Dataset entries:
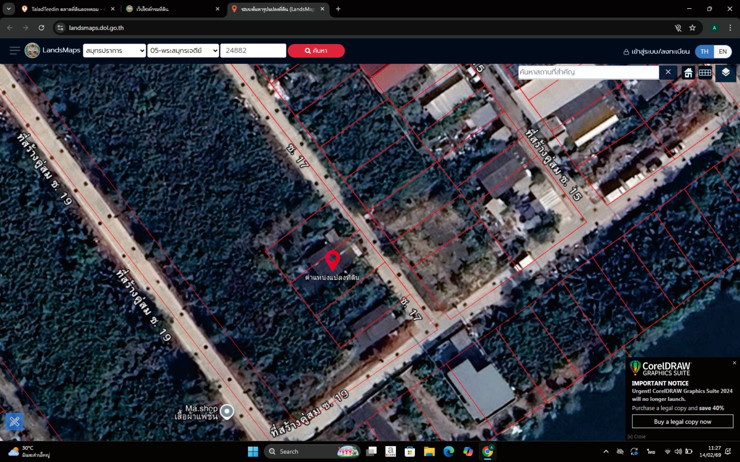Switch language to EN

(x=723, y=51)

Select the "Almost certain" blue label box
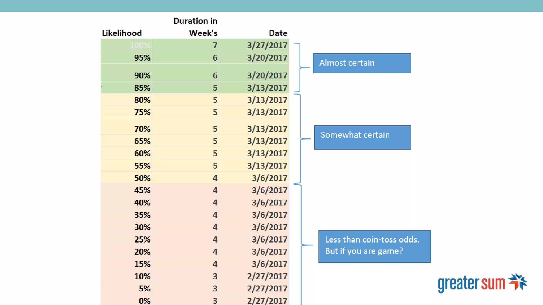click(362, 63)
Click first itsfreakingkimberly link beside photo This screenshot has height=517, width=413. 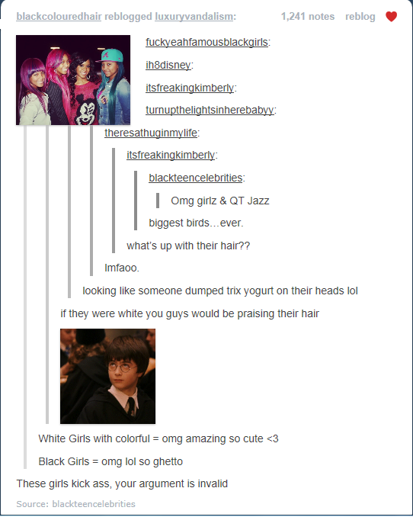[190, 88]
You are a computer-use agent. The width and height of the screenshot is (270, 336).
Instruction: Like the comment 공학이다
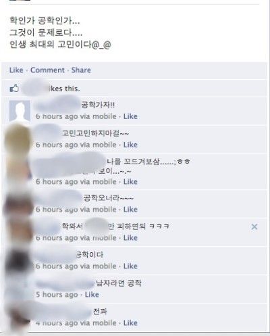click(x=130, y=266)
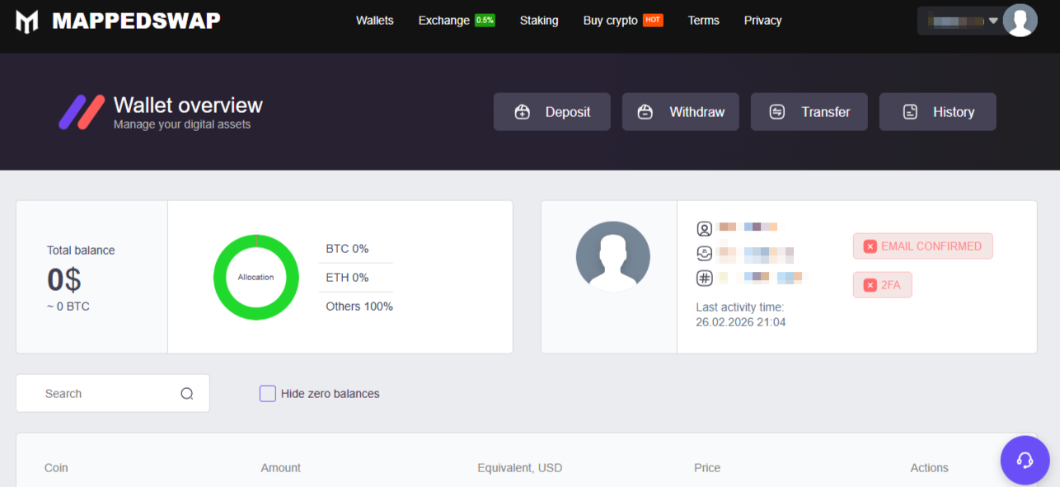Click the Transfer button
Viewport: 1060px width, 487px height.
click(809, 112)
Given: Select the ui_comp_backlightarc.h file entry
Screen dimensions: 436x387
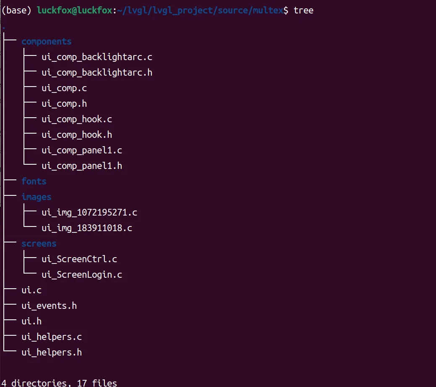Looking at the screenshot, I should [x=97, y=73].
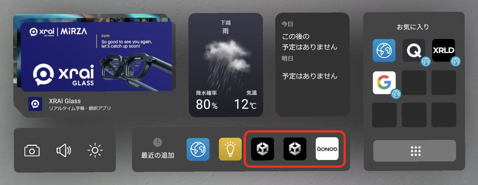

• _TASK TO COMPLETE_:
Beginning with the line that contains "Given: Select the" and ending with the last line of the data above, output those lines exactly and nothing more, without any pictures.

• _RESPONSE TO THE TASK_:
Given: Select the ui_comp_backlightarc.h file entry
Screen dimensions: 436x387
Looking at the screenshot, I should [x=97, y=73].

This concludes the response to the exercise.